It probably won’t surprise you to learn that I had a radio show when I was in college. It was called “Oblique Records,” I believe, in a nod to my desire to share songs that were off the beaten path. I wasn’t as interested in the rock & roll standards that my male counterparts played on their shows. Sure, I shared a few, but the focus of my show was gathering everything else I found.
It was also an interesting exercise in bravery: I was hidden behind a microphone, not showing my face publicly at all, but I still felt nervous each time it hit the top of the hour and I was on the air. I guess there’s something intimate about playing the music you like. You wonder – hope – that other people will enjoy it as much as you do.

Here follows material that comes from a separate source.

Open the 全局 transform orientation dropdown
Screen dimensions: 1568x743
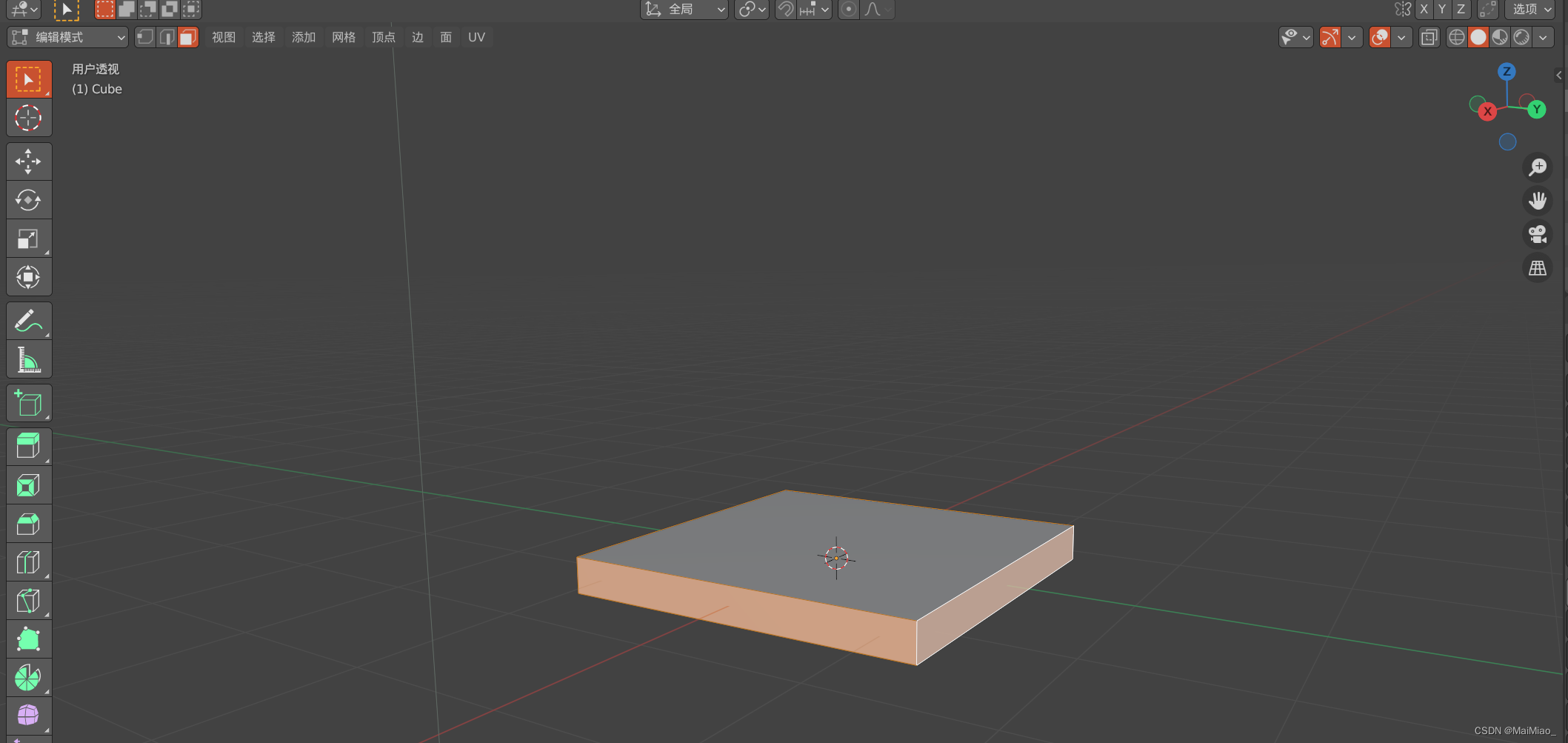point(684,10)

All this is to say, I still have all of my old radio playlists. The other day I remembered a song from one of them that I played on my very last show: “Litany (Life Goes On)” by Guadalcanal Diary. They were an alternative rock band from the ’80s. I still don’t know how I found that song to begin with.
I hadn’t listened to that song in years so I put it on. And wow. It was a kick to the heart. I was suddenly, vividly transported to that final radio show: the small station, the beeping machines recording everything, the bookshelves full of vinyl records. And because my show on Sunday nights, the late evening May light was just slipping away over the hills of campus, washing everything in dull reddish-pink.
Beyond that, too, was a sense of melancholy: leaving college, the show, and everything the show meant to me, behind.
Yet: “I, I see life/Like a mirror/I, I see life/So much so clearer.” The song itself is about life continuing, evolving – “an ever-changing song.” So perhaps it was fitting that I put it on that last playlist. My life is an ever-changing song and I’m still learning how to play it.